YOUR INSTRUCTIONS: The material below holds the lines to copy: from the one with "Where should I" up to and including the one with "Task: Switch to combined single-pane layout". Copy them exactly and skip the pictures.

........

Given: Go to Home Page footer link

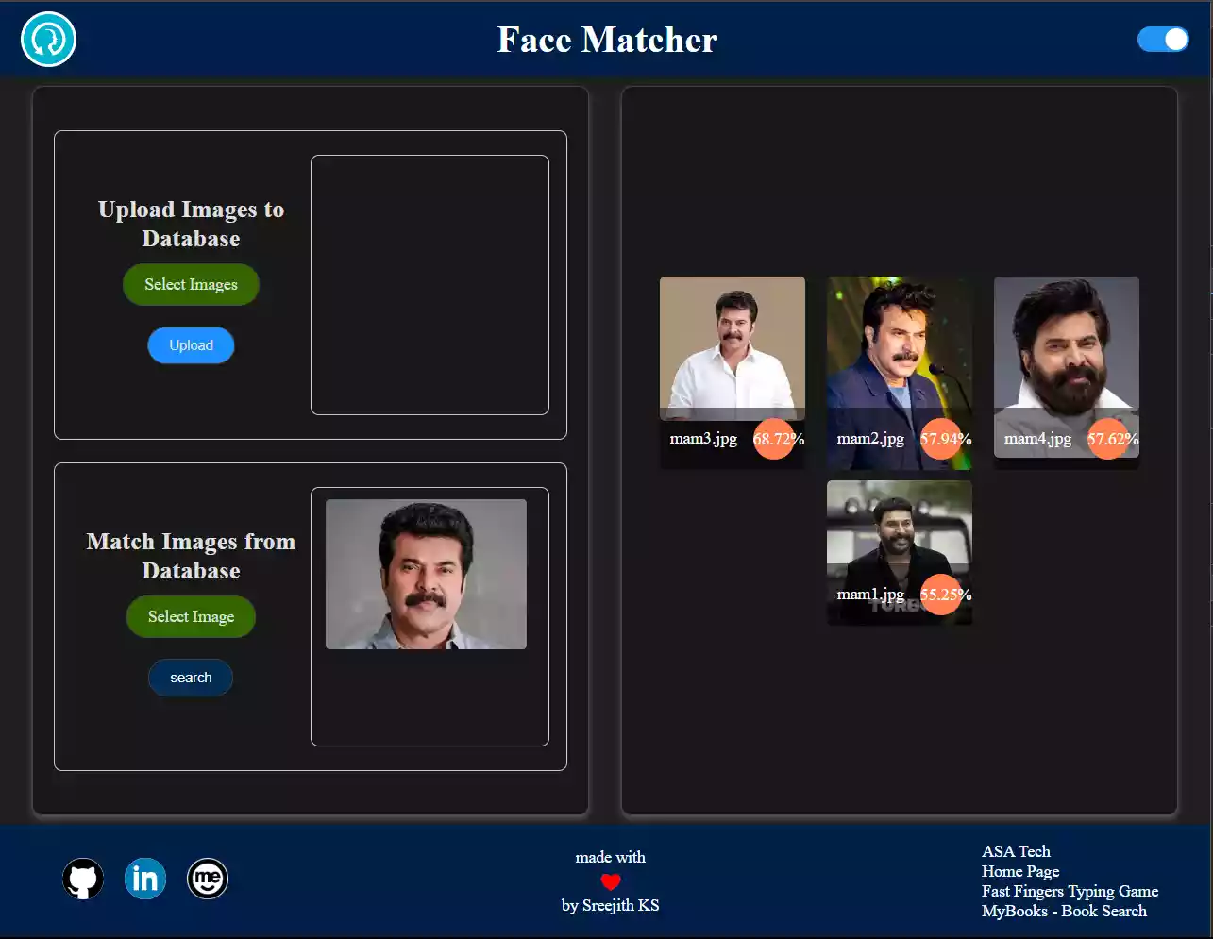Looking at the screenshot, I should tap(1020, 871).
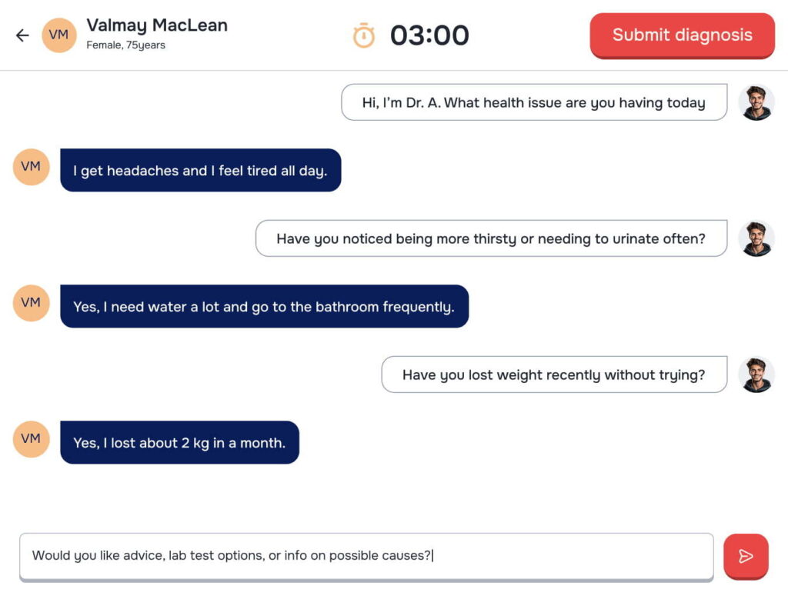Click the send message paper-plane icon

(x=746, y=556)
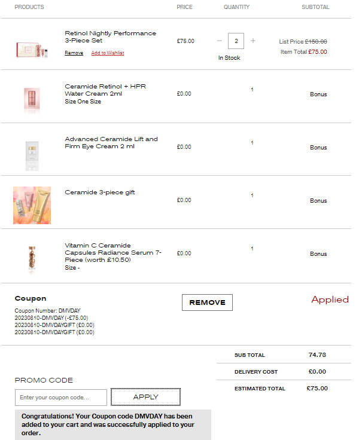
Task: View Ceramide 3-piece gift image
Action: [x=32, y=205]
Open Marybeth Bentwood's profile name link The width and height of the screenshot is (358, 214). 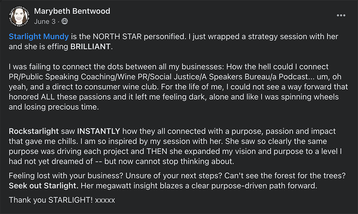tap(72, 11)
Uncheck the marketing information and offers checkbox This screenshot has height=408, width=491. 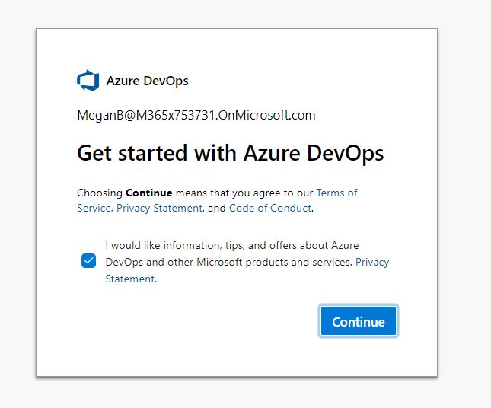(x=88, y=261)
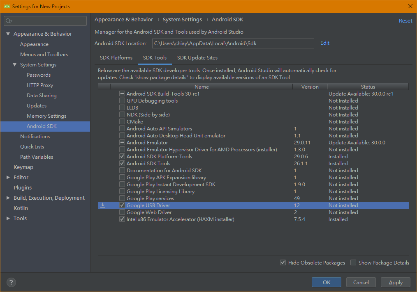Switch to the SDK Platforms tab
Screen dimensions: 417x292
pyautogui.click(x=116, y=58)
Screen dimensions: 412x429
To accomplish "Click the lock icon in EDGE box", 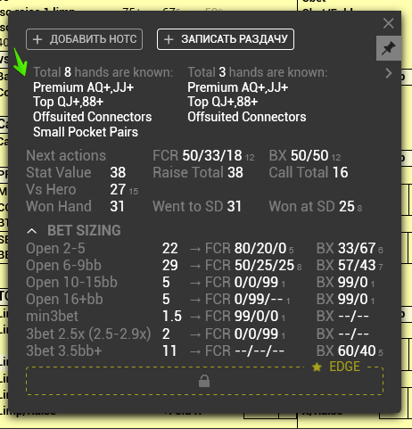I will [204, 381].
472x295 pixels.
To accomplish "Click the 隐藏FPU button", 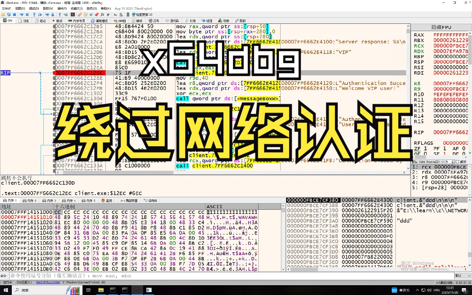I will [x=441, y=27].
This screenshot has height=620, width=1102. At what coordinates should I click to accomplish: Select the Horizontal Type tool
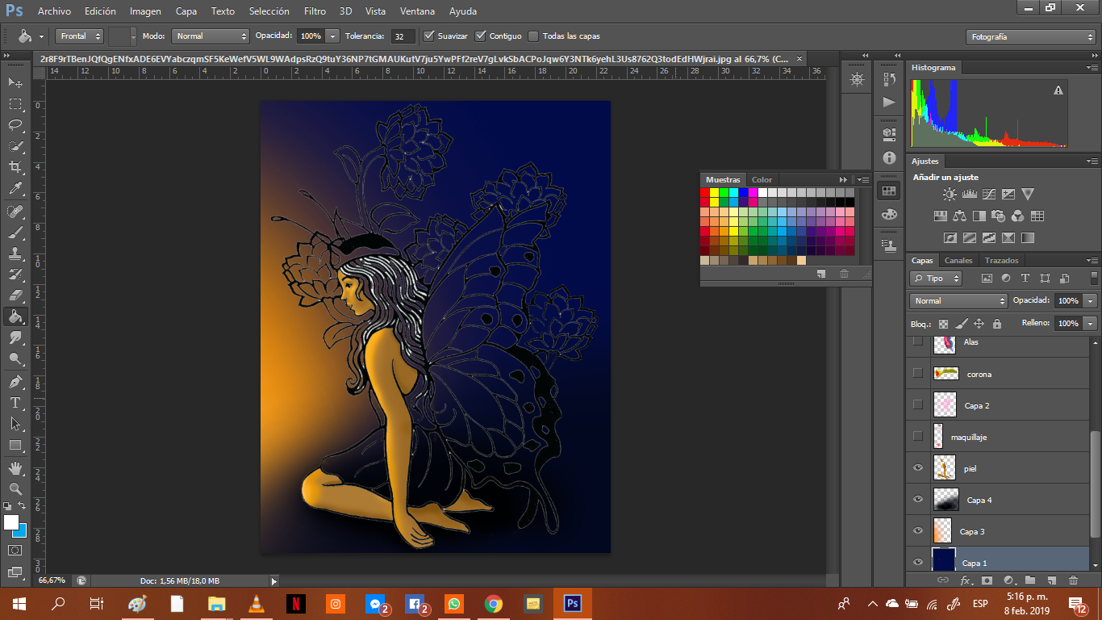pyautogui.click(x=15, y=403)
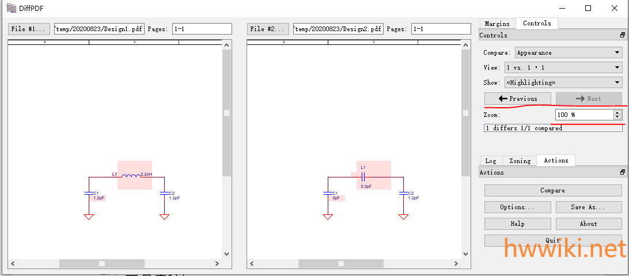The height and width of the screenshot is (276, 629).
Task: Open the Compare mode dropdown
Action: pyautogui.click(x=569, y=52)
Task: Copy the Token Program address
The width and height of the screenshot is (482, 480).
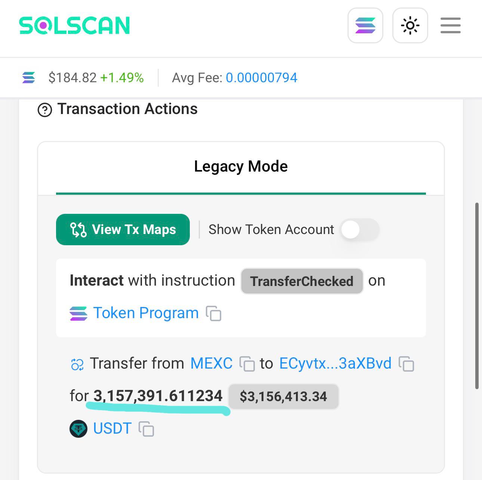Action: 214,313
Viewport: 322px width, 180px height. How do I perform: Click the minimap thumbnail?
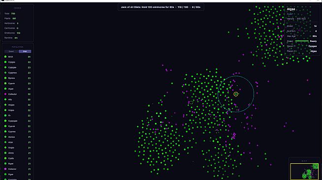(x=304, y=171)
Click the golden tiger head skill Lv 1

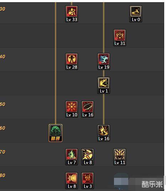(104, 85)
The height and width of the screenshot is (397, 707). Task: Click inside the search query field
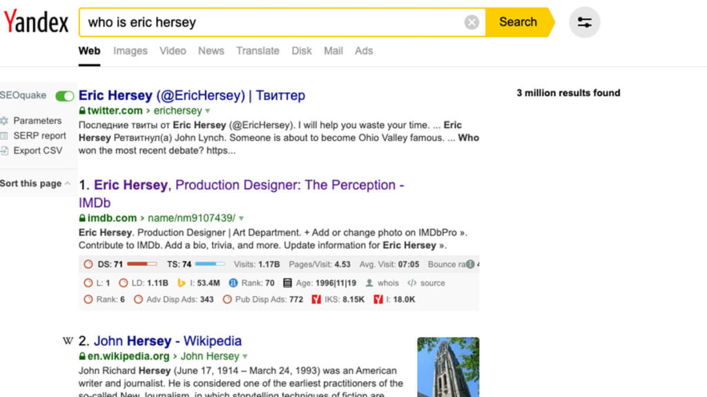click(276, 23)
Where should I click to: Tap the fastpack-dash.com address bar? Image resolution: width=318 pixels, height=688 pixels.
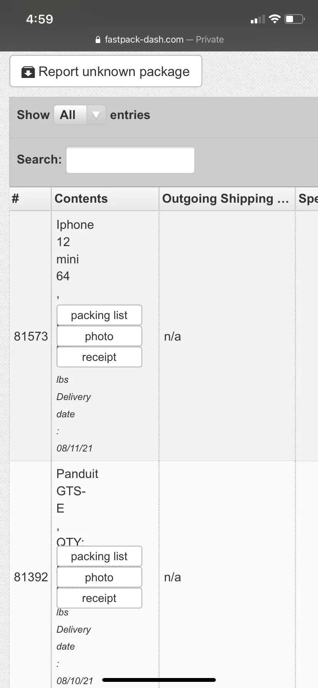click(x=159, y=40)
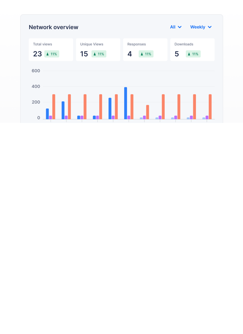Viewport: 243px width, 334px height.
Task: Click the 600 y-axis label
Action: (x=36, y=71)
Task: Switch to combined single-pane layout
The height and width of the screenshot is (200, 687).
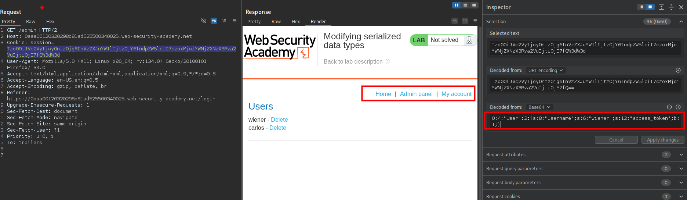Action: point(474,5)
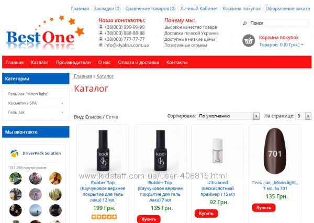Open the Гель лак Moon light 701 swatch image

pyautogui.click(x=275, y=151)
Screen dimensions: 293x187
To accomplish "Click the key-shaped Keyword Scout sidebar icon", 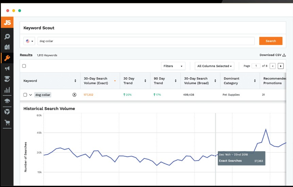I will 7,58.
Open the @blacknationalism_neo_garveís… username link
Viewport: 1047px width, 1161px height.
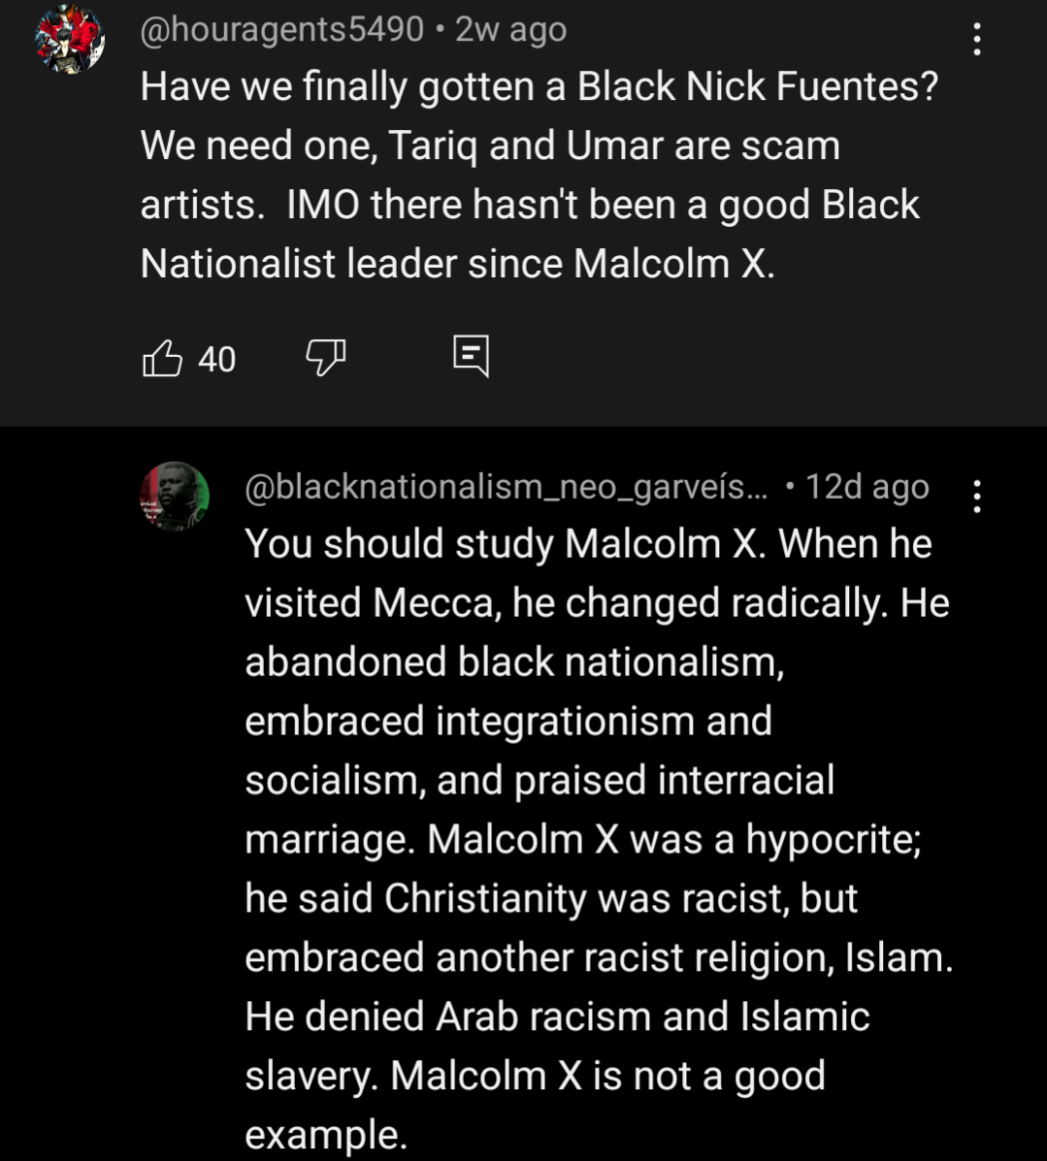point(505,487)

........

ANSWER TO THE PROBLEM:
Where should I click to: Tap the fastpack-dash.com address bar? Image resolution: width=318 pixels, height=688 pixels.
click(x=159, y=40)
Viewport: 243px width, 334px height.
Task: Click the 600 y-axis label
Action: (x=36, y=71)
Task: Switch to combined single-pane layout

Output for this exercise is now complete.